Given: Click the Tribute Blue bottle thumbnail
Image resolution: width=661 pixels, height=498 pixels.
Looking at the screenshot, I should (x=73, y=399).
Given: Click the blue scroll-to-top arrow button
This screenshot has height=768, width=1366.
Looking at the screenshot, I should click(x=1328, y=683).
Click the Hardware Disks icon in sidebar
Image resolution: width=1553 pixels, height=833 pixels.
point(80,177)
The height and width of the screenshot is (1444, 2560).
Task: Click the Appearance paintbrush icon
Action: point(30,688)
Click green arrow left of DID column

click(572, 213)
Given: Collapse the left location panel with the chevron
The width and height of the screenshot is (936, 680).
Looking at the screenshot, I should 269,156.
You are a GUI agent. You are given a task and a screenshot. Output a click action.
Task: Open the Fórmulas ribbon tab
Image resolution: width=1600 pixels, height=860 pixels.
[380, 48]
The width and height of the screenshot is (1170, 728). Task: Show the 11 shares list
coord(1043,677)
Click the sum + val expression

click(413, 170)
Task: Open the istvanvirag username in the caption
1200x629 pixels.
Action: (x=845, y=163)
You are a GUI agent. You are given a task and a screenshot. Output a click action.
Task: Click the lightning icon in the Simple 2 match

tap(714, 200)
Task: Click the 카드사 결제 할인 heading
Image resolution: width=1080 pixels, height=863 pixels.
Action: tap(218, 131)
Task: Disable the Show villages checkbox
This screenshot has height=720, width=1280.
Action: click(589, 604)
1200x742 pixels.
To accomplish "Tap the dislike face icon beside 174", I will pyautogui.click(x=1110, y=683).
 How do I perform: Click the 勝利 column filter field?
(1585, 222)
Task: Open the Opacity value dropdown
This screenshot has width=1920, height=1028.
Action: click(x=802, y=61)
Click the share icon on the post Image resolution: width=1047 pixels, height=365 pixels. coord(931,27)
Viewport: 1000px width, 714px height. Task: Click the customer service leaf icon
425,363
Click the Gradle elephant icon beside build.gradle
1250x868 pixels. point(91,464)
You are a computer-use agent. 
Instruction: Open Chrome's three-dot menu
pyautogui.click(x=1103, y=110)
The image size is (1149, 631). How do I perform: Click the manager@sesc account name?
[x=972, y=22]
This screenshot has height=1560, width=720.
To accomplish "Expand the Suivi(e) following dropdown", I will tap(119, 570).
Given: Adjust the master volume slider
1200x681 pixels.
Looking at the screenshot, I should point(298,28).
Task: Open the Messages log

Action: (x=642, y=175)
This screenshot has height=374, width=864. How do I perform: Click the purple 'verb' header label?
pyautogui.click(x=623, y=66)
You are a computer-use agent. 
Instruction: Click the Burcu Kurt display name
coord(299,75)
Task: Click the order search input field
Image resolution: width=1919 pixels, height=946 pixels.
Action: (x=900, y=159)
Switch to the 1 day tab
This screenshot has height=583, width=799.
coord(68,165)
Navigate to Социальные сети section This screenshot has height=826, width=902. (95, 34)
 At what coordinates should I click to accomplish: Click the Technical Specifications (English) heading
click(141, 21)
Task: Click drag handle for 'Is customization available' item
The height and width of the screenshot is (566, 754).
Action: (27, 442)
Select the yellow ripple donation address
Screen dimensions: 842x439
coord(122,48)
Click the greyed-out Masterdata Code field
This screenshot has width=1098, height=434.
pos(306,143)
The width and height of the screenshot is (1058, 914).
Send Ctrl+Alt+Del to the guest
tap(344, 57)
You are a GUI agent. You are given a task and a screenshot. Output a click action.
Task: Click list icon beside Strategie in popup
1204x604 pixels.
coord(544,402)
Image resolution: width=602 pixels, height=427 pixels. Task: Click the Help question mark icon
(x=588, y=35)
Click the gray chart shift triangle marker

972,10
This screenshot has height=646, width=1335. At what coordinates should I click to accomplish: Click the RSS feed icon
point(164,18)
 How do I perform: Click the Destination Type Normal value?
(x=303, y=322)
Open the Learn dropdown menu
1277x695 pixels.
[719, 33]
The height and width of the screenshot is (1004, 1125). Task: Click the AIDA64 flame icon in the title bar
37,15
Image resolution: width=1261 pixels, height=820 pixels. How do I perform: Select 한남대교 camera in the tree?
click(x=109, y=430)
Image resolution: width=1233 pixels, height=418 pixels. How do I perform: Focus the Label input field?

────────

WHAT YOU ARE ASKED TO DO: Restate all of the data above. Match it word for word.

RESPONSE TO THE EXERCISE:
Given: Click the Tribute Blue bottle thumbnail
Image resolution: width=661 pixels, height=498 pixels.
Looking at the screenshot, I should (x=73, y=399).
Given: Click the blue scroll-to-top arrow button
This screenshot has height=768, width=1366.
Looking at the screenshot, I should click(x=1328, y=683).
Click the Hardware Disks icon in sidebar
Image resolution: width=1553 pixels, height=833 pixels.
point(80,177)
The height and width of the screenshot is (1444, 2560).
Task: Click the Appearance paintbrush icon
Action: point(30,688)
Click green arrow left of DID column

click(572, 213)
Given: Collapse the left location panel with the chevron
The width and height of the screenshot is (936, 680).
Looking at the screenshot, I should 269,156.
You are a GUI agent. You are given a task and a screenshot. Output a click action.
Task: Open the Fórmulas ribbon tab
Image resolution: width=1600 pixels, height=860 pixels.
[380, 48]
The width and height of the screenshot is (1170, 728). Task: Show the 11 shares list
coord(1043,677)
Click the sum + val expression

click(413, 170)
Task: Open the istvanvirag username in the caption
1200x629 pixels.
Action: (x=845, y=163)
You are a GUI agent. You are given a task and a screenshot. Output a click action.
Task: Click the lightning icon in the Simple 2 match

tap(714, 200)
Task: Click the 카드사 결제 할인 heading
Image resolution: width=1080 pixels, height=863 pixels.
Action: tap(218, 131)
Task: Disable the Show villages checkbox
This screenshot has height=720, width=1280.
Action: click(589, 604)
1200x742 pixels.
To accomplish "Tap the dislike face icon beside 174", I will pyautogui.click(x=1110, y=683).
 How do I perform: Click the 勝利 column filter field?
(1585, 222)
Task: Open the Opacity value dropdown
This screenshot has width=1920, height=1028.
Action: click(x=802, y=61)
Click the share icon on the post Image resolution: width=1047 pixels, height=365 pixels. coord(931,27)
Viewport: 1000px width, 714px height. Task: Click the customer service leaf icon
425,363
Click the Gradle elephant icon beside build.gradle
1250x868 pixels. point(91,464)
You are a computer-use agent. 
Instruction: Open Chrome's three-dot menu
pyautogui.click(x=1103, y=110)
The image size is (1149, 631). How do I perform: Click the manager@sesc account name?
[x=972, y=22]
This screenshot has height=1560, width=720.
To accomplish "Expand the Suivi(e) following dropdown", I will tap(119, 570).
Given: Adjust the master volume slider
1200x681 pixels.
Looking at the screenshot, I should point(298,28).
Task: Open the Messages log

Action: (x=642, y=175)
This screenshot has height=374, width=864. How do I perform: Click the purple 'verb' header label?
pyautogui.click(x=623, y=66)
You are a computer-use agent. 
Instruction: Click the Burcu Kurt display name
coord(299,75)
Task: Click the order search input field
Image resolution: width=1919 pixels, height=946 pixels.
Action: (x=900, y=159)
Switch to the 1 day tab
This screenshot has height=583, width=799.
coord(68,165)
Navigate to Социальные сети section This screenshot has height=826, width=902. (95, 34)
 At what coordinates should I click to accomplish: Click the Technical Specifications (English) heading
click(141, 21)
Task: Click drag handle for 'Is customization available' item
The height and width of the screenshot is (566, 754).
Action: (27, 442)
Select the yellow ripple donation address
Screen dimensions: 842x439
coord(122,48)
Click the greyed-out Masterdata Code field
This screenshot has width=1098, height=434.
pos(306,143)
The width and height of the screenshot is (1058, 914).
Send Ctrl+Alt+Del to the guest
tap(344, 57)
You are a GUI agent. You are given a task and a screenshot. Output a click action.
Task: Click list icon beside Strategie in popup
1204x604 pixels.
coord(544,402)
Image resolution: width=602 pixels, height=427 pixels. Task: Click the Help question mark icon
(x=588, y=35)
Click the gray chart shift triangle marker

972,10
This screenshot has height=646, width=1335. At what coordinates should I click to accomplish: Click the RSS feed icon
point(164,18)
 How do I perform: Click the Destination Type Normal value?
(x=303, y=322)
Open the Learn dropdown menu
1277x695 pixels.
[719, 33]
The height and width of the screenshot is (1004, 1125). Task: Click the AIDA64 flame icon in the title bar
37,15
Image resolution: width=1261 pixels, height=820 pixels. How do I perform: Select 한남대교 camera in the tree?
click(x=109, y=430)
Image resolution: width=1233 pixels, height=418 pixels. How do I perform: Focus the Label input field?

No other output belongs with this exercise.